(Records from a collection)

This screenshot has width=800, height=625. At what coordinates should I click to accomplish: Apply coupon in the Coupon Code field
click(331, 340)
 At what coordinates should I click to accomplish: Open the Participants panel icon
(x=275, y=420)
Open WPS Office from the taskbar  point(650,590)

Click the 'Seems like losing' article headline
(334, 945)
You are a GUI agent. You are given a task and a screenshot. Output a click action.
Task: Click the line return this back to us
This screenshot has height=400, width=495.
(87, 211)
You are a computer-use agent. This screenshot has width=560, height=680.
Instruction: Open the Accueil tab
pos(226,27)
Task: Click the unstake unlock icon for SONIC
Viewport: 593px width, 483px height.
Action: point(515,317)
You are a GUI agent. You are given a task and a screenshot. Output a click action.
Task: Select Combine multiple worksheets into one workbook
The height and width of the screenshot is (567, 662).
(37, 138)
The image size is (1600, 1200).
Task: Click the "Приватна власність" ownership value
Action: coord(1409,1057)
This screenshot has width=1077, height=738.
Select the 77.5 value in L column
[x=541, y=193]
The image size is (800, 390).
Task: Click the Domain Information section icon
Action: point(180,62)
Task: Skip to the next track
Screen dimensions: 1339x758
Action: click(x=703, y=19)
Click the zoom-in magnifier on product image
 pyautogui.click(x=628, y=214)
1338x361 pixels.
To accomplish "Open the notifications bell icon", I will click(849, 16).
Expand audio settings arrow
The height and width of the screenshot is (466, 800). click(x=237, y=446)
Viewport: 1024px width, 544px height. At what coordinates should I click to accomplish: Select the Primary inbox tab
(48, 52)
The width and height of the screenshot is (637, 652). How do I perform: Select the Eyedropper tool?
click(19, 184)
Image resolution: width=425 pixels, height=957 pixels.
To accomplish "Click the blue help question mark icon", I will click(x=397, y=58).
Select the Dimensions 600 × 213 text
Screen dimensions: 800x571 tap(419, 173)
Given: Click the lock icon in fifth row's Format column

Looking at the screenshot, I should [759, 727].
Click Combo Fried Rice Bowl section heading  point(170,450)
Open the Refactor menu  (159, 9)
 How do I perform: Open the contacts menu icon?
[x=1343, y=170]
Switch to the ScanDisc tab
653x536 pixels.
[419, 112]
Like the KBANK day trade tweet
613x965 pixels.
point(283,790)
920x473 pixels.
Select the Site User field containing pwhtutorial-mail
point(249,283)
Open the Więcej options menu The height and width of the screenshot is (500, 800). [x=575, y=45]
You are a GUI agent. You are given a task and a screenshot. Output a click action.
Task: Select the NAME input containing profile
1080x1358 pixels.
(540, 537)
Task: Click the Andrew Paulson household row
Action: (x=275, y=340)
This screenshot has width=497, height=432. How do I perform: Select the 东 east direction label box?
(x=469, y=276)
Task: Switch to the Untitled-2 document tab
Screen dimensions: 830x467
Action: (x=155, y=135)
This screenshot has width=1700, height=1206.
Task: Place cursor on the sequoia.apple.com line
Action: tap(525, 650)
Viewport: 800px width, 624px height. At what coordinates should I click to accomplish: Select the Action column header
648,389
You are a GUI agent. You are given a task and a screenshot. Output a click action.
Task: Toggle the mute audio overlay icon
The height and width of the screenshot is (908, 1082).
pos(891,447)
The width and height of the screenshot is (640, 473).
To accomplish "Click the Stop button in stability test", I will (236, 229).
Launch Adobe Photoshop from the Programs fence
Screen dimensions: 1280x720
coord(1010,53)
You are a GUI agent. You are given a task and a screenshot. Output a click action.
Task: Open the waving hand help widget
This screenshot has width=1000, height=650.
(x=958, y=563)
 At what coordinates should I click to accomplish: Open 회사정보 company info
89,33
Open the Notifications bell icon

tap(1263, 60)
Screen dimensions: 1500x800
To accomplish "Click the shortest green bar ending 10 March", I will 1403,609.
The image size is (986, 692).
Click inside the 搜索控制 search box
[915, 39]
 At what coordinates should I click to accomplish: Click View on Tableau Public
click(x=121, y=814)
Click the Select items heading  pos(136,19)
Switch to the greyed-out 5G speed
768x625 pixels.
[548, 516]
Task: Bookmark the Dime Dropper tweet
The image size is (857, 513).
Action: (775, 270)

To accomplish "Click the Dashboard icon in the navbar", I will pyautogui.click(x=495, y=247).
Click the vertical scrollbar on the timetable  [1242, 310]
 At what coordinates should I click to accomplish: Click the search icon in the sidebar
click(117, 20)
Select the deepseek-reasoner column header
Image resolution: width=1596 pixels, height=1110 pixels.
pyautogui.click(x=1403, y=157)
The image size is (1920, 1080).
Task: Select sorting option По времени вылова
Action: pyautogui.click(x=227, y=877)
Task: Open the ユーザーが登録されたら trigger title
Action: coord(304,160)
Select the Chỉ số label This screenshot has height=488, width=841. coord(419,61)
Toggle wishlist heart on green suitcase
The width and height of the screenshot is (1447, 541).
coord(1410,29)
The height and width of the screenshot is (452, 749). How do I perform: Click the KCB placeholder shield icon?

- [Exercise requirements]: Write the data out again in full and exactly.

- [Solution to this problem]:
This screenshot has width=800, height=625. At what coordinates should I click to accomplish: Apply coupon in the Coupon Code field
click(331, 340)
 At what coordinates should I click to accomplish: Open the Participants panel icon
(x=275, y=420)
Open WPS Office from the taskbar  point(650,590)

Click the 'Seems like losing' article headline
(334, 945)
You are a GUI agent. You are given a task and a screenshot. Output a click action.
Task: Click the line return this back to us
This screenshot has height=400, width=495.
(87, 211)
You are a computer-use agent. This screenshot has width=560, height=680.
Instruction: Open the Accueil tab
pos(226,27)
Task: Click the unstake unlock icon for SONIC
Viewport: 593px width, 483px height.
Action: point(515,317)
You are a GUI agent. You are given a task and a screenshot. Output a click action.
Task: Select Combine multiple worksheets into one workbook
The height and width of the screenshot is (567, 662).
(37, 138)
The image size is (1600, 1200).
Task: Click the "Приватна власність" ownership value
Action: coord(1409,1057)
This screenshot has width=1077, height=738.
Select the 77.5 value in L column
[x=541, y=193]
The image size is (800, 390).
Task: Click the Domain Information section icon
Action: point(180,62)
Task: Skip to the next track
Screen dimensions: 1339x758
Action: click(x=703, y=19)
Click the zoom-in magnifier on product image
 pyautogui.click(x=628, y=214)
1338x361 pixels.
To accomplish "Open the notifications bell icon", I will click(849, 16).
Expand audio settings arrow
The height and width of the screenshot is (466, 800). click(x=237, y=446)
Viewport: 1024px width, 544px height. At what coordinates should I click to accomplish: Select the Primary inbox tab
(48, 52)
The width and height of the screenshot is (637, 652). How do I perform: Select the Eyedropper tool?
click(19, 184)
Image resolution: width=425 pixels, height=957 pixels.
To accomplish "Click the blue help question mark icon", I will click(x=397, y=58).
Select the Dimensions 600 × 213 text
Screen dimensions: 800x571 tap(419, 173)
Given: Click the lock icon in fifth row's Format column

Looking at the screenshot, I should [759, 727].
Click Combo Fried Rice Bowl section heading  point(170,450)
Open the Refactor menu  (159, 9)
 How do I perform: Open the contacts menu icon?
[x=1343, y=170]
Switch to the ScanDisc tab
653x536 pixels.
[419, 112]
Like the KBANK day trade tweet
613x965 pixels.
point(283,790)
920x473 pixels.
Select the Site User field containing pwhtutorial-mail
point(249,283)
Open the Więcej options menu The height and width of the screenshot is (500, 800). [x=575, y=45]
You are a GUI agent. You are given a task and a screenshot. Output a click action.
Task: Select the NAME input containing profile
1080x1358 pixels.
(540, 537)
Task: Click the Andrew Paulson household row
Action: (x=275, y=340)
This screenshot has width=497, height=432. How do I perform: Select the 东 east direction label box?
(x=469, y=276)
Task: Switch to the Untitled-2 document tab
Screen dimensions: 830x467
Action: (x=155, y=135)
This screenshot has width=1700, height=1206.
Task: Place cursor on the sequoia.apple.com line
Action: tap(525, 650)
Viewport: 800px width, 624px height. At what coordinates should I click to accomplish: Select the Action column header
648,389
You are a GUI agent. You are given a task and a screenshot. Output a click action.
Task: Toggle the mute audio overlay icon
The height and width of the screenshot is (908, 1082).
pos(891,447)
The width and height of the screenshot is (640, 473).
To accomplish "Click the Stop button in stability test", I will (236, 229).
Launch Adobe Photoshop from the Programs fence
Screen dimensions: 1280x720
coord(1010,53)
You are a GUI agent. You are given a task and a screenshot. Output a click action.
Task: Open the waving hand help widget
This screenshot has width=1000, height=650.
(x=958, y=563)
 At what coordinates should I click to accomplish: Open 회사정보 company info
89,33
Open the Notifications bell icon

tap(1263, 60)
Screen dimensions: 1500x800
To accomplish "Click the shortest green bar ending 10 March", I will 1403,609.
The image size is (986, 692).
Click inside the 搜索控制 search box
[915, 39]
 At what coordinates should I click to accomplish: Click View on Tableau Public
click(x=121, y=814)
Click the Select items heading  pos(136,19)
Switch to the greyed-out 5G speed
768x625 pixels.
[548, 516]
Task: Bookmark the Dime Dropper tweet
The image size is (857, 513).
Action: (775, 270)

To accomplish "Click the Dashboard icon in the navbar", I will pyautogui.click(x=495, y=247).
Click the vertical scrollbar on the timetable  [1242, 310]
 At what coordinates should I click to accomplish: Click the search icon in the sidebar
click(117, 20)
Select the deepseek-reasoner column header
Image resolution: width=1596 pixels, height=1110 pixels.
pyautogui.click(x=1403, y=157)
The image size is (1920, 1080).
Task: Select sorting option По времени вылова
Action: pyautogui.click(x=227, y=877)
Task: Open the ユーザーが登録されたら trigger title
Action: coord(304,160)
Select the Chỉ số label This screenshot has height=488, width=841. coord(419,61)
Toggle wishlist heart on green suitcase
The width and height of the screenshot is (1447, 541).
coord(1410,29)
The height and width of the screenshot is (452, 749). How do I perform: Click the KCB placeholder shield icon?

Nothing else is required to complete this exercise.